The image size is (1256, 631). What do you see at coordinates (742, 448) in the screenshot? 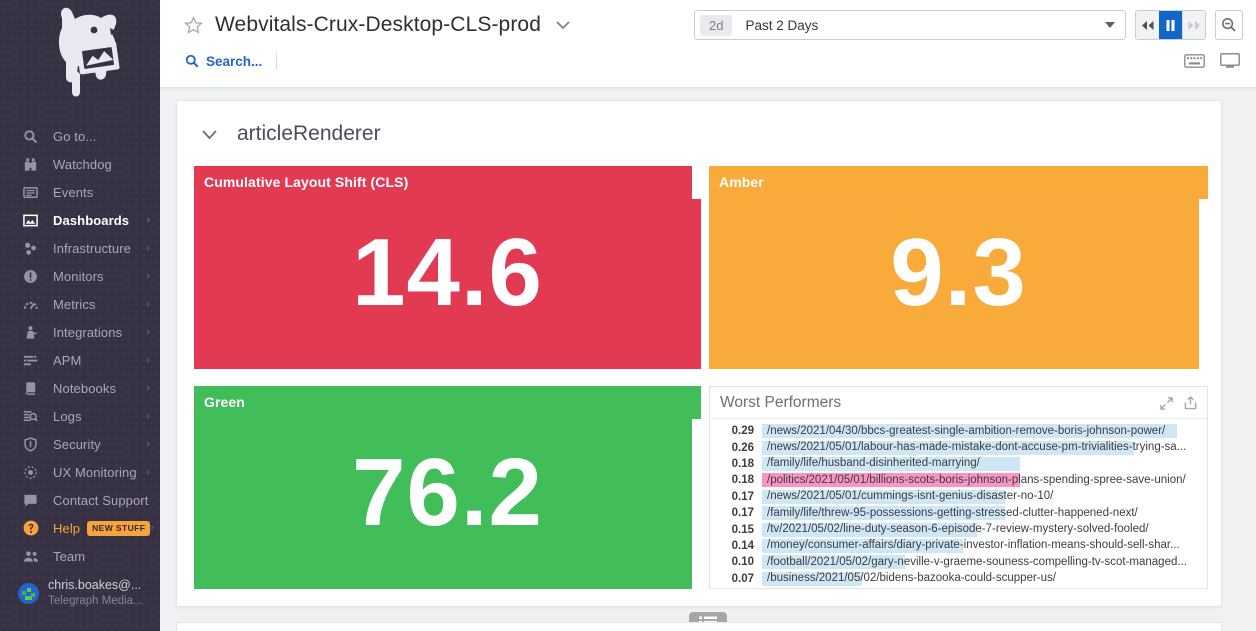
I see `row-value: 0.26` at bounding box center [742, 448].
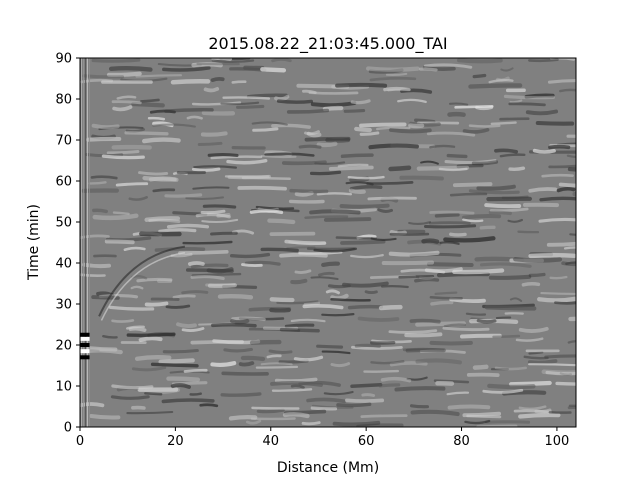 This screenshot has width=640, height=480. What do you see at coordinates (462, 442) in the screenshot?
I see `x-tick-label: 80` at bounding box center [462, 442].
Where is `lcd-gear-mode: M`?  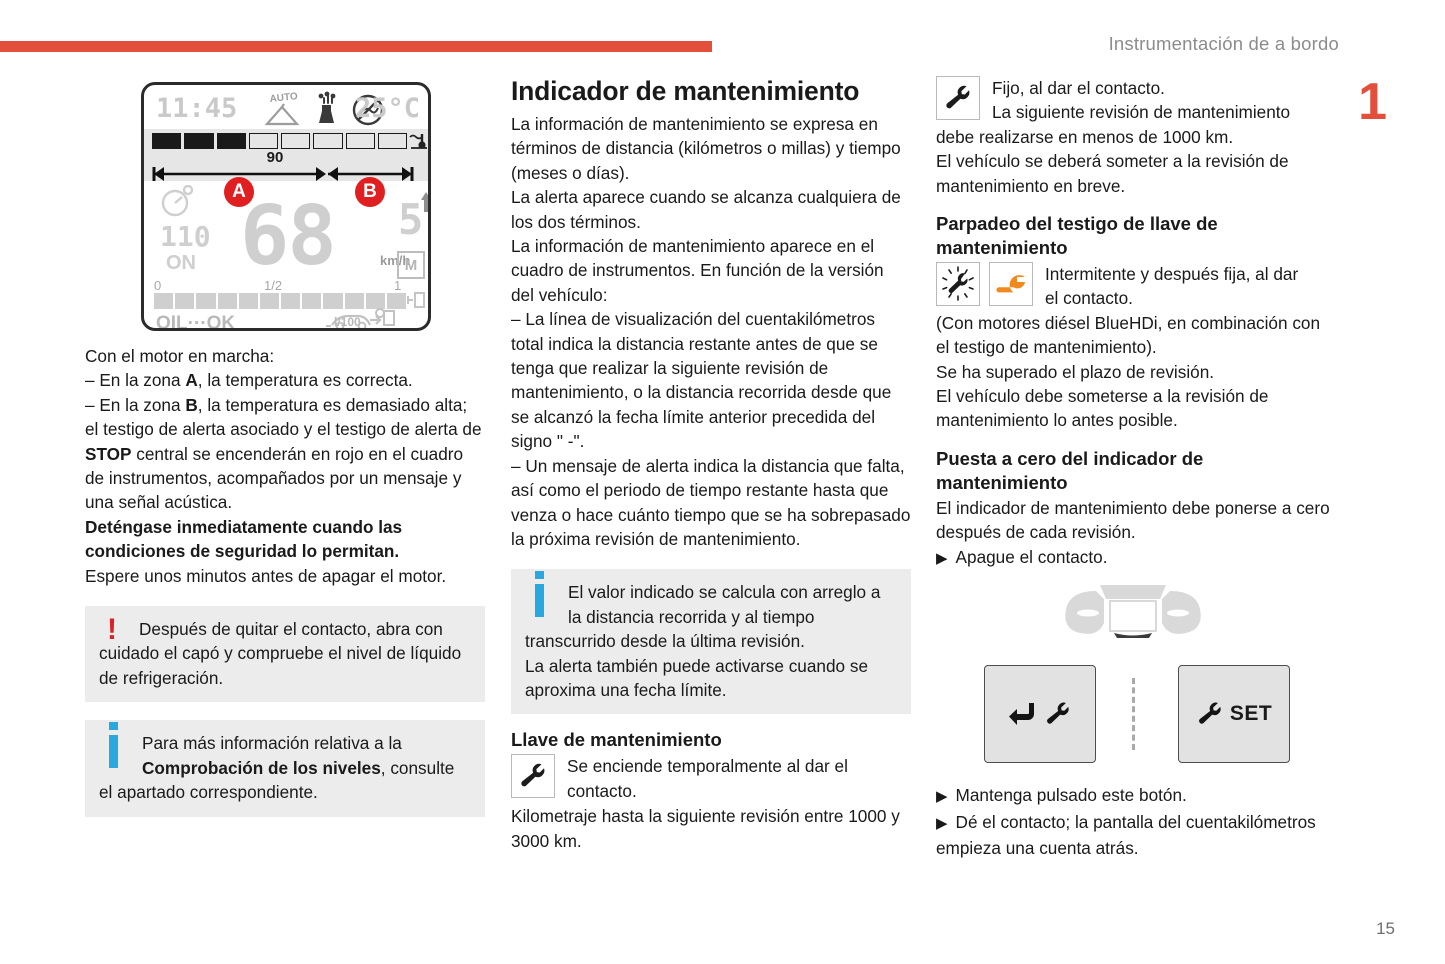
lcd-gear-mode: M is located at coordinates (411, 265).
=======
• _What is being asked_:
Can you write down all of the records above word for word, leaving out the pictures?

• _Exercise response_:
The image size is (1256, 631). What do you see at coordinates (742, 448) in the screenshot? 
I see `row-value: 0.26` at bounding box center [742, 448].
 This screenshot has width=640, height=480. What do you see at coordinates (462, 442) in the screenshot?
I see `x-tick-label: 80` at bounding box center [462, 442].
Where is `lcd-gear-mode: M`?  
lcd-gear-mode: M is located at coordinates (411, 265).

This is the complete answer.